▶ Raw data:

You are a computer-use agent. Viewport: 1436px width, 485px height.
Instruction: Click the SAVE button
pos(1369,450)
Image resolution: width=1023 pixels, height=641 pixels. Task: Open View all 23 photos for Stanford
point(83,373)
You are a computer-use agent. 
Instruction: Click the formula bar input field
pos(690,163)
--
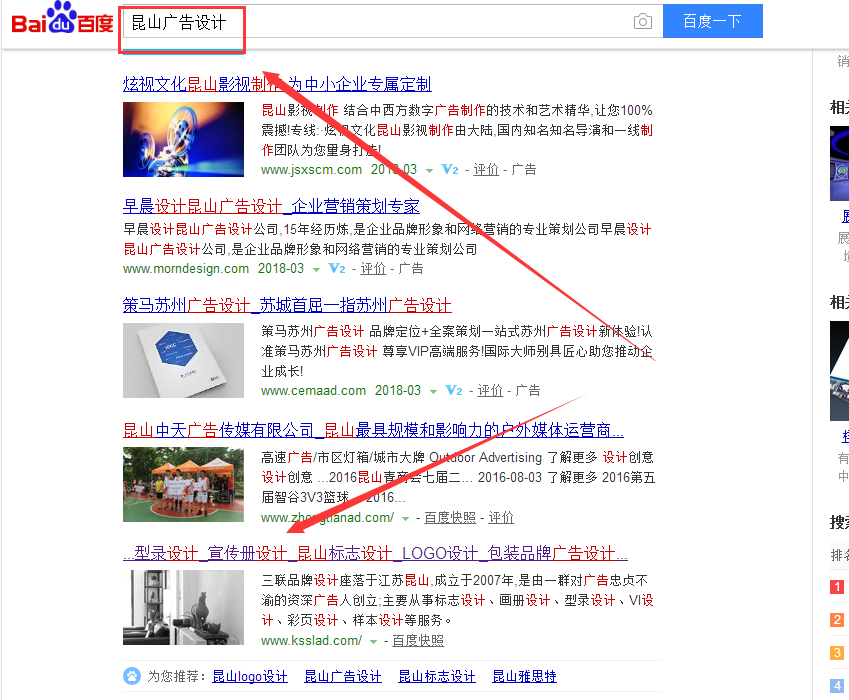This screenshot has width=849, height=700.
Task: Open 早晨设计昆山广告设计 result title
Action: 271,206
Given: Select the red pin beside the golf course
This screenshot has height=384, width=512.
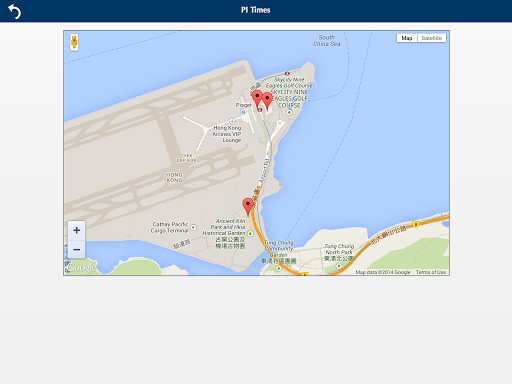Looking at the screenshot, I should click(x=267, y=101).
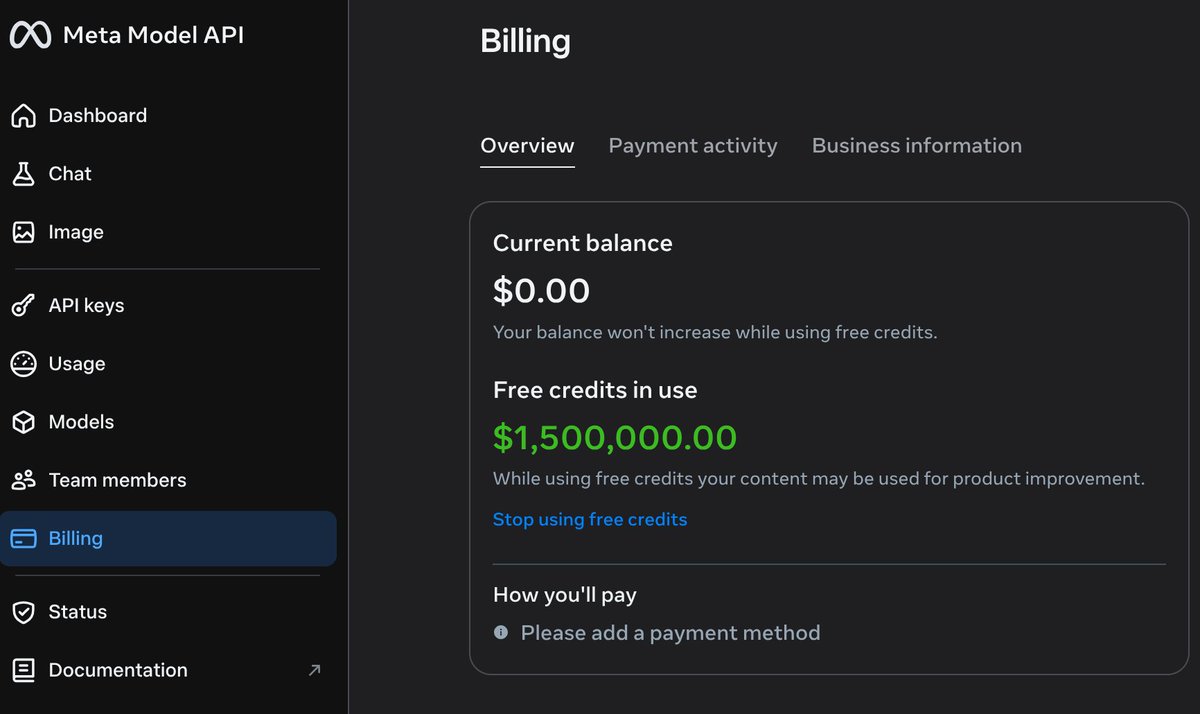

▶ What is required:
Only the lines containing the word "computer" should be returned from the data above.

▶ Output of the task:
You are a computer-use agent. Viewport: 1436px width, 485px height.
You are a computer-use agent. 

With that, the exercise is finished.